[Begin INPUT DATA]
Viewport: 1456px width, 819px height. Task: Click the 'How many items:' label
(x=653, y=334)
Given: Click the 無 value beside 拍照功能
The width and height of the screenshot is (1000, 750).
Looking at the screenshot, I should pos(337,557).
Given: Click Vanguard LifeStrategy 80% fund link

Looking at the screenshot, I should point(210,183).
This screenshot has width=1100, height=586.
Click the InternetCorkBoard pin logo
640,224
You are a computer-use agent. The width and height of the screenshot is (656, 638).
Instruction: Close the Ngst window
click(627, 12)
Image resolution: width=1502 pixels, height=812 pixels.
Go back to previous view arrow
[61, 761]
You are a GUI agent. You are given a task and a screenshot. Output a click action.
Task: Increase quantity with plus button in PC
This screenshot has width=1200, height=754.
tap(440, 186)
[End INPUT DATA]
THE TASK: Reproduce verbatim the stretch from the line containing "Given: Click the 無 value beside 拍照功能" through the final line of the rows above, including both ends.

CORRECT RESULT:
Given: Click the 無 value beside 拍照功能
The width and height of the screenshot is (1000, 750).
Looking at the screenshot, I should pos(337,557).
Given: Click Vanguard LifeStrategy 80% fund link

Looking at the screenshot, I should point(210,183).
This screenshot has width=1100, height=586.
Click the InternetCorkBoard pin logo
640,224
You are a computer-use agent. The width and height of the screenshot is (656, 638).
Instruction: Close the Ngst window
click(627, 12)
Image resolution: width=1502 pixels, height=812 pixels.
Go back to previous view arrow
[61, 761]
You are a GUI agent. You are given a task and a screenshot. Output a click action.
Task: Increase quantity with plus button in PC
This screenshot has width=1200, height=754.
tap(440, 186)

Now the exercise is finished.